_What the task asks_
Go through the listing and transcribe each line exactly.

- Opening Delimiter -

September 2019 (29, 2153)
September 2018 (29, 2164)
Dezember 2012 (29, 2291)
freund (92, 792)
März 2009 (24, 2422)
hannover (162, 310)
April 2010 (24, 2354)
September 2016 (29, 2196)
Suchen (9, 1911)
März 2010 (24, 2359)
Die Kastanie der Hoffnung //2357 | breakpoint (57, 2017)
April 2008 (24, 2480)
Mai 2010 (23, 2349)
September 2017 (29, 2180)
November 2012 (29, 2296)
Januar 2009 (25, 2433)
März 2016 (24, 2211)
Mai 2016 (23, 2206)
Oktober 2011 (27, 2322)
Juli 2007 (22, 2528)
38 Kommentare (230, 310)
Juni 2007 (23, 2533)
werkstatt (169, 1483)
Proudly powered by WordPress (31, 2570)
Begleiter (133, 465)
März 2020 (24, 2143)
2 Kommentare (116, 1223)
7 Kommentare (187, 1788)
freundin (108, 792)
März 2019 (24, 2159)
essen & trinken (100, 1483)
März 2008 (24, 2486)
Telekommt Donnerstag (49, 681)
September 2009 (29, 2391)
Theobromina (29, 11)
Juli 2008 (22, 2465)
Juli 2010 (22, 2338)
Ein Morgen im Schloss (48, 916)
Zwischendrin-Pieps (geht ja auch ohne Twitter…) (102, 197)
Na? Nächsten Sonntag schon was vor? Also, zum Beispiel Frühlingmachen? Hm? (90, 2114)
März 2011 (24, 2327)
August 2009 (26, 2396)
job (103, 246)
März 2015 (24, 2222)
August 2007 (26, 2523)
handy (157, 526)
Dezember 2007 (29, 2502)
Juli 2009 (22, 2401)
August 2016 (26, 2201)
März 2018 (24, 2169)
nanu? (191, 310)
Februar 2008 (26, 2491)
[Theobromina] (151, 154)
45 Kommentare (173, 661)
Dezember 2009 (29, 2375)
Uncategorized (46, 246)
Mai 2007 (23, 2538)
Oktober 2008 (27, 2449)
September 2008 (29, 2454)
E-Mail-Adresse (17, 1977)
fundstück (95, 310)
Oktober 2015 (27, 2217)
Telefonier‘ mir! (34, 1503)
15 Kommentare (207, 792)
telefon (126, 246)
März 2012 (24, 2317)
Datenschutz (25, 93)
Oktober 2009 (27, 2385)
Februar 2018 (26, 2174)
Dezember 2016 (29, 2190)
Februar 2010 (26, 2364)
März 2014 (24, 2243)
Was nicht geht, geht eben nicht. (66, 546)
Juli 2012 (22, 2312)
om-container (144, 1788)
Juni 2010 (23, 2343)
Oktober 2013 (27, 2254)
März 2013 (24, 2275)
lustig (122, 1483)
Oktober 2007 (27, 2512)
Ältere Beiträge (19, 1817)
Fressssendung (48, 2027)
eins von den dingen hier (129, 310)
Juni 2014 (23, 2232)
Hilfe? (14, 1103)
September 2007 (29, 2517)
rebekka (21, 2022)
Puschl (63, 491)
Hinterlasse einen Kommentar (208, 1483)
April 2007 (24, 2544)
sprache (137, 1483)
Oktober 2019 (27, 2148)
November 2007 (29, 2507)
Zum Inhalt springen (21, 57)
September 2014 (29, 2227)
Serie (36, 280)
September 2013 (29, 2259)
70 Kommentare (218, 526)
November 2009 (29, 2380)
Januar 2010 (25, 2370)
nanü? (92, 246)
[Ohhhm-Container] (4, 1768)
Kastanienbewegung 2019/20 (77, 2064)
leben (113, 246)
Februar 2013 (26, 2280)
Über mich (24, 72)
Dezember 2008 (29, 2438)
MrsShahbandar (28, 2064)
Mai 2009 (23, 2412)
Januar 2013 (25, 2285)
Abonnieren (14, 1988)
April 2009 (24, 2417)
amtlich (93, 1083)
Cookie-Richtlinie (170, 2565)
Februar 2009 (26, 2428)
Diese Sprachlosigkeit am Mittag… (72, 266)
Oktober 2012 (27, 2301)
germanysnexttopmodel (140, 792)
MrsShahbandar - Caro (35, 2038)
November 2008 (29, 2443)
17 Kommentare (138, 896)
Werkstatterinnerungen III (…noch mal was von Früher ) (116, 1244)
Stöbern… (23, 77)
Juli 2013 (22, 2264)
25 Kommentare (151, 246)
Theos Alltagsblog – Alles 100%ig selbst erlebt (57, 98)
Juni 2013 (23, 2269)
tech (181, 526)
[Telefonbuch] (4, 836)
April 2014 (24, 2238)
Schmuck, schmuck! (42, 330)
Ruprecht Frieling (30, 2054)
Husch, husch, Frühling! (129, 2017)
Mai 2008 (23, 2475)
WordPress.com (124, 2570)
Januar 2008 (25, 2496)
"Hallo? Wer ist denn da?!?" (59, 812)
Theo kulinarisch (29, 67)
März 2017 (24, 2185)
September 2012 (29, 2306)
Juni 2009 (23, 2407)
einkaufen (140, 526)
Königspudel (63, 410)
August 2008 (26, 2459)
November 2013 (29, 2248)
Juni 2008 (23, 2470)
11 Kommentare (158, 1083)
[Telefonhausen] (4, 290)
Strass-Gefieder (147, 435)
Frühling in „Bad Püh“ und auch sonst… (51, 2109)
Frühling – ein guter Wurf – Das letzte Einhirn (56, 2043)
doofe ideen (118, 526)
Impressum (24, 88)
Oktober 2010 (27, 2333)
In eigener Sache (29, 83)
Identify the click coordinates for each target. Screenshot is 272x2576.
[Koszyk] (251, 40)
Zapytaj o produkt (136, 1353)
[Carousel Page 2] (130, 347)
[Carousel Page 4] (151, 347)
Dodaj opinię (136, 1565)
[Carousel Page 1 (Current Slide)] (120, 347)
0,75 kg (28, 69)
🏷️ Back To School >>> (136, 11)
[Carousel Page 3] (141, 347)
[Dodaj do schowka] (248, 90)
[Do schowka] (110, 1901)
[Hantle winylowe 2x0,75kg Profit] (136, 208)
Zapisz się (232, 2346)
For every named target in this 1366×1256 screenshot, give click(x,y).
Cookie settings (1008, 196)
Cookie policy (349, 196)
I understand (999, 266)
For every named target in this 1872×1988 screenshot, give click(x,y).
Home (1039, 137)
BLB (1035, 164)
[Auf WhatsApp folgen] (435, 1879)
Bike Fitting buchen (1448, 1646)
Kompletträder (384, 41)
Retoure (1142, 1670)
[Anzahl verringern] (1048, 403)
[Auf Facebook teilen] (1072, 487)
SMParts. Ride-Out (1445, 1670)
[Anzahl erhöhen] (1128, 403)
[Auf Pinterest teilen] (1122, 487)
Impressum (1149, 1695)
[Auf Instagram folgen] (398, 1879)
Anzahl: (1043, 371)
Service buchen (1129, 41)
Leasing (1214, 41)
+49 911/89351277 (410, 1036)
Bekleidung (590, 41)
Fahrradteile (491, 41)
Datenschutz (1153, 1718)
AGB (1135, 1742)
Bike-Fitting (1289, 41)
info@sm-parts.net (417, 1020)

- Closing Delimiter -

_Exercise output_
September 2019 (29, 2153)
September 2018 (29, 2164)
Dezember 2012 (29, 2291)
freund (92, 792)
März 2009 (24, 2422)
hannover (162, 310)
April 2010 (24, 2354)
September 2016 (29, 2196)
Suchen (9, 1911)
März 2010 (24, 2359)
Die Kastanie der Hoffnung //2357 | breakpoint (57, 2017)
April 2008 (24, 2480)
Mai 2010 (23, 2349)
September 2017 (29, 2180)
November 2012 (29, 2296)
Januar 2009 (25, 2433)
März 2016 (24, 2211)
Mai 2016 (23, 2206)
Oktober 2011 (27, 2322)
Juli 2007 (22, 2528)
38 Kommentare (230, 310)
Juni 2007 (23, 2533)
werkstatt (169, 1483)
Proudly powered by WordPress (31, 2570)
Begleiter (133, 465)
März 2020 (24, 2143)
2 Kommentare (116, 1223)
7 Kommentare (187, 1788)
freundin (108, 792)
März 2019 (24, 2159)
essen & trinken (100, 1483)
März 2008 (24, 2486)
Telekommt Donnerstag (49, 681)
September 2009 (29, 2391)
Theobromina (29, 11)
Juli 2008 (22, 2465)
Juli 2010 (22, 2338)
Ein Morgen im Schloss (48, 916)
Zwischendrin-Pieps (geht ja auch ohne Twitter…) (102, 197)
Na? Nächsten Sonntag schon was vor? Also, zum Beispiel Frühlingmachen? Hm? (90, 2114)
März 2011 (24, 2327)
August 2009 (26, 2396)
job (103, 246)
März 2015 (24, 2222)
August 2007 (26, 2523)
handy (157, 526)
Dezember 2007 (29, 2502)
Juli 2009 (22, 2401)
August 2016 (26, 2201)
März 2018 (24, 2169)
nanu? (191, 310)
Februar 2008 (26, 2491)
[Theobromina] (151, 154)
45 Kommentare (173, 661)
Dezember 2009 (29, 2375)
Uncategorized (46, 246)
Mai 2007 (23, 2538)
Oktober 2008 (27, 2449)
September 2008 (29, 2454)
E-Mail-Adresse (17, 1977)
fundstück (95, 310)
Oktober 2015 (27, 2217)
Telefonier‘ mir! (34, 1503)
15 Kommentare (207, 792)
telefon (126, 246)
März 2012 (24, 2317)
Datenschutz (25, 93)
Oktober 2009 (27, 2385)
Februar 2018 (26, 2174)
Dezember 2016 (29, 2190)
Februar 2010 (26, 2364)
März 2014 (24, 2243)
Was nicht geht, geht eben nicht. (66, 546)
Juli 2012 (22, 2312)
om-container (144, 1788)
Juni 2010 (23, 2343)
Oktober 2013 (27, 2254)
März 2013 (24, 2275)
lustig (122, 1483)
Oktober 2007 (27, 2512)
Ältere Beiträge (19, 1817)
Fressssendung (48, 2027)
eins von den dingen hier (129, 310)
Juni 2014 (23, 2232)
Hilfe? (14, 1103)
September 2007 (29, 2517)
rebekka (21, 2022)
Puschl (63, 491)
Hinterlasse einen Kommentar (208, 1483)
April 2007 (24, 2544)
sprache (137, 1483)
Oktober 2019 (27, 2148)
November 2007 (29, 2507)
Zum Inhalt springen (21, 57)
September 2014 (29, 2227)
Serie (36, 280)
September 2013 (29, 2259)
70 Kommentare (218, 526)
November 2009 (29, 2380)
Januar 2010 (25, 2370)
nanü? (92, 246)
[Ohhhm-Container] (4, 1768)
Kastanienbewegung 2019/20 (77, 2064)
leben (113, 246)
Februar 2013 (26, 2280)
Über mich (24, 72)
Dezember 2008 (29, 2438)
MrsShahbandar (28, 2064)
Mai 2009 (23, 2412)
Januar 2013 (25, 2285)
Abonnieren (14, 1988)
April 2009 (24, 2417)
amtlich (93, 1083)
Cookie-Richtlinie (170, 2565)
Februar 2009 (26, 2428)
Diese Sprachlosigkeit am Mittag… (72, 266)
Oktober 2012 (27, 2301)
germanysnexttopmodel (140, 792)
MrsShahbandar - Caro (35, 2038)
November 2008 (29, 2443)
17 Kommentare (138, 896)
Werkstatterinnerungen III (…noch mal was von Früher ) (116, 1244)
Stöbern… (23, 77)
Juli 2013 (22, 2264)
25 Kommentare (151, 246)
Theos Alltagsblog – Alles 100%ig selbst erlebt (57, 98)
Juni 2013 (23, 2269)
tech (181, 526)
[Telefonbuch] (4, 836)
April 2014 (24, 2238)
Schmuck, schmuck! (42, 330)
Ruprecht Frieling (30, 2054)
Husch, husch, Frühling! (129, 2017)
Mai 2008 (23, 2475)
WordPress.com (124, 2570)
Januar 2008 (25, 2496)
"Hallo? Wer ist denn da?!?" (59, 812)
Theo kulinarisch (29, 67)
März 2017 (24, 2185)
September 2012 (29, 2306)
Juni 2009 (23, 2407)
einkaufen (140, 526)
Königspudel (63, 410)
August 2008 (26, 2459)
November 2013 (29, 2248)
Juni 2008 (23, 2470)
11 Kommentare (158, 1083)
[Telefonhausen] (4, 290)
Strass-Gefieder (147, 435)
Frühling in „Bad Püh“ und auch sonst… (51, 2109)
Frühling – ein guter Wurf – Das letzte Einhirn (56, 2043)
doofe ideen (118, 526)
Impressum (24, 88)
Oktober 2010 (27, 2333)
In eigener Sache (29, 83)
Identify the click coordinates for each target. Screenshot is 272x2576.
[Koszyk] (251, 40)
Zapytaj o produkt (136, 1353)
[Carousel Page 2] (130, 347)
[Carousel Page 4] (151, 347)
Dodaj opinię (136, 1565)
[Carousel Page 1 (Current Slide)] (120, 347)
0,75 kg (28, 69)
🏷️ Back To School >>> (136, 11)
[Carousel Page 3] (141, 347)
[Dodaj do schowka] (248, 90)
[Do schowka] (110, 1901)
[Hantle winylowe 2x0,75kg Profit] (136, 208)
Zapisz się (232, 2346)
For every named target in this 1366×1256 screenshot, give click(x,y).
Cookie settings (1008, 196)
Cookie policy (349, 196)
I understand (999, 266)
For every named target in this 1872×1988 screenshot, give click(x,y).
Home (1039, 137)
BLB (1035, 164)
[Auf WhatsApp folgen] (435, 1879)
Bike Fitting buchen (1448, 1646)
Kompletträder (384, 41)
Retoure (1142, 1670)
[Anzahl verringern] (1048, 403)
[Auf Facebook teilen] (1072, 487)
SMParts. Ride-Out (1445, 1670)
[Anzahl erhöhen] (1128, 403)
[Auf Pinterest teilen] (1122, 487)
Impressum (1149, 1695)
[Auf Instagram folgen] (398, 1879)
Anzahl: (1043, 371)
Service buchen (1129, 41)
Leasing (1214, 41)
+49 911/89351277 (410, 1036)
Bekleidung (590, 41)
Fahrradteile (491, 41)
Datenschutz (1153, 1718)
AGB (1135, 1742)
Bike-Fitting (1289, 41)
info@sm-parts.net (417, 1020)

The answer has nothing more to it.